[Begin Input for this task]
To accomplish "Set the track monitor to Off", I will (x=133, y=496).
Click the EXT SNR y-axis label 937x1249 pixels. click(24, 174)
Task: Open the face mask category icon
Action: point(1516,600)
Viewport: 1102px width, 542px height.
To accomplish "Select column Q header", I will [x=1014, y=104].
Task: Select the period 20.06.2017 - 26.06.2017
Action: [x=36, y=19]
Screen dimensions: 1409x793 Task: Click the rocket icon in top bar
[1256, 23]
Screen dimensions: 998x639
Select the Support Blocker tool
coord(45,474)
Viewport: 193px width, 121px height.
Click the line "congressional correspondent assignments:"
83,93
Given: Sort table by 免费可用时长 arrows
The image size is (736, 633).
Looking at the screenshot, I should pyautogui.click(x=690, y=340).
[End Input for this task]
Format every line of the records above as a JSON list of strings, one string per line, leaving out blank lines.

■ Answer to this exercise
[
  "To accomplish \"Set the track monitor to Off\", I will (x=133, y=496).",
  "Click the EXT SNR y-axis label 937x1249 pixels. click(24, 174)",
  "Task: Open the face mask category icon",
  "Action: point(1516,600)",
  "Viewport: 1102px width, 542px height.",
  "To accomplish \"Select column Q header\", I will [x=1014, y=104].",
  "Task: Select the period 20.06.2017 - 26.06.2017",
  "Action: [x=36, y=19]",
  "Screen dimensions: 1409x793 Task: Click the rocket icon in top bar",
  "[1256, 23]",
  "Screen dimensions: 998x639",
  "Select the Support Blocker tool",
  "coord(45,474)",
  "Viewport: 193px width, 121px height.",
  "Click the line \"congressional correspondent assignments:\"",
  "83,93",
  "Given: Sort table by 免费可用时长 arrows",
  "The image size is (736, 633).",
  "Looking at the screenshot, I should pyautogui.click(x=690, y=340)."
]